[OpenAFS] Re: Debugging a network performance problem that affects AFS

Harald Barth haba@kth.se
Fri, 26 Aug 2011 08:43:46 +0200 (CEST)

> In this particular case, I am running xstat_cm_test on the client,
> against that same client. So the kind of error you cite shouldn't
> exist. I suspect it's a problem with the building of the package. I
> need to reboot to Gentoo, and I'm pretty sure I've run xstat_cm_test
> there, though with different options.

Now I have stumbled over the same problem.
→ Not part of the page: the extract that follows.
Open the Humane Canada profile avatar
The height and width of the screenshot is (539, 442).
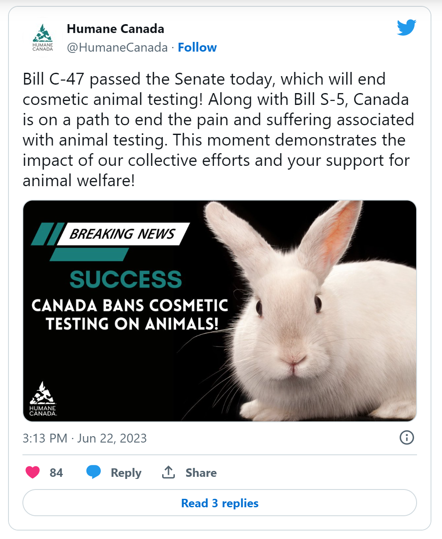coord(43,38)
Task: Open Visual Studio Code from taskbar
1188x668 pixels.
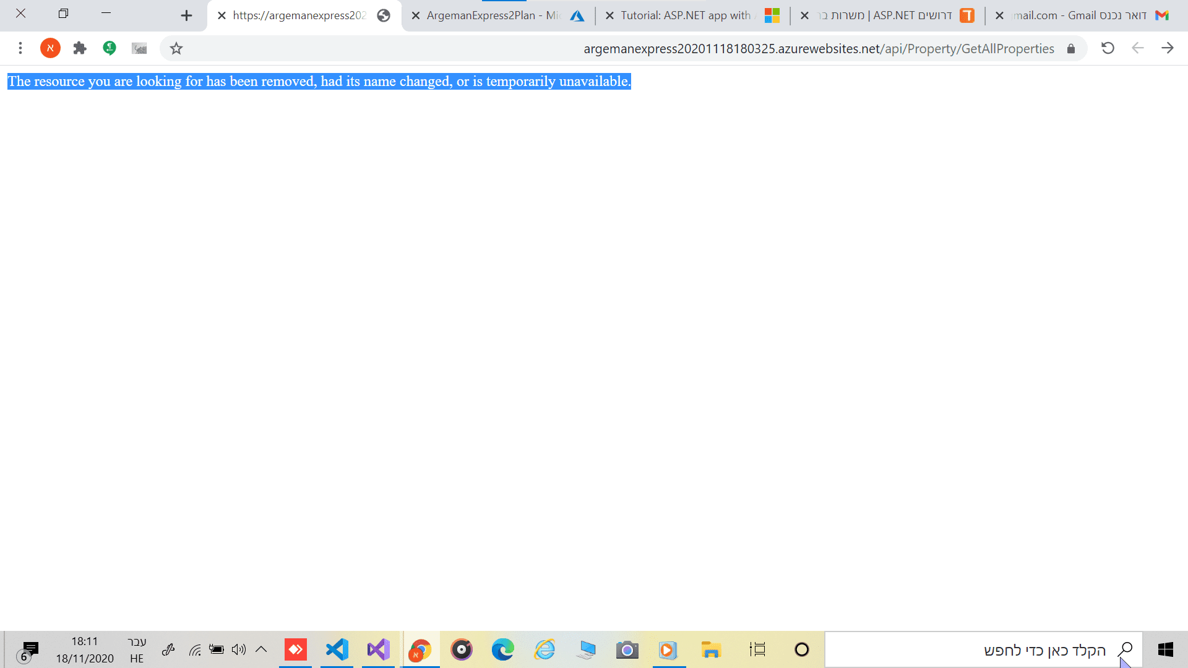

On all machines I have
tried (well, they are all 64 bit Linux) I get

# xstat_cm_test localhost 2 -onceonly -debug
RunTheTest: Allocating socket array for 1 Cache Manager(s)
Allocating 1 long(s) for coll ID
CollID at index 0 is 2

Starting up the xstat_cm service, debugging enabled, one-shot operation
[xstat_cm_Init] Asking for 1 collection(s): 2 
[xstat_cm_Init] Initializing Rx on port 0
[xstat_cm_Init] Rx initialized on port 0
[xstat_cm_Init] Probe LWP client security object created
[xstat_cm_Init] Copying in the following socket info:
[xstat_cm_Init] IP addr 0s, port 1231122960
[xstat_cm_Init] Host name for server index 0 is localhost
[xstat_cm_Init] Connecting to srv idx 0, IP addr, port 7001, service 1
[xstat_cm_Init] New connection at 0x14e8ee0
[xstat_cm_Init] Creating the probe LWP
[xstat_cm_Init] Probe LWP process structure located at 0x14fb670
[RunTheTest] Calling LWP_WaitProcess() on event 0x62f180
[xstat_cm_LWP] Waking up, getting data from 1 server(s)
[xstat_cm_LWP] Getting collections from Cache Manager 'localhost'
[xstat_cm_LWP] Connection OK, calling RXAFSCB_GetXStats
[xstat_cm_LWP] Asking for data collection 2
xstat_cm_LWP: Calling RXAFSCB_GetXStats, conn=0x14e8ee0, clientVersionNumber=2, collectionNumber=2, srvVersionNumberP=0x6203cfac, timeP=0x6311a4, dataP=0x6311b8
xstat_cm_LWP: [bufflen=2048, buffer at 0x62f1a0]
[xstat_cm_LWP] Calling handler routine.

** Data size mismatch in performance collection!** Expecting 1064, got 759
** Version mismatch with Cache Manager
[xstat_cm_LWP] Polling complete for probe round 1.
[xstat_cm_LWP] Signalling main process at 0x62f180
[RunTheTest] Returned from LWP_WaitProcess()

Yawn, main thread just woke up.  Cleaning things out...

This is against localhost. So this is not version mismatch but bug.

Any ideas? I have not started searching around like trying on other OSes yet.


PS: Or is this still the same bug as 2006?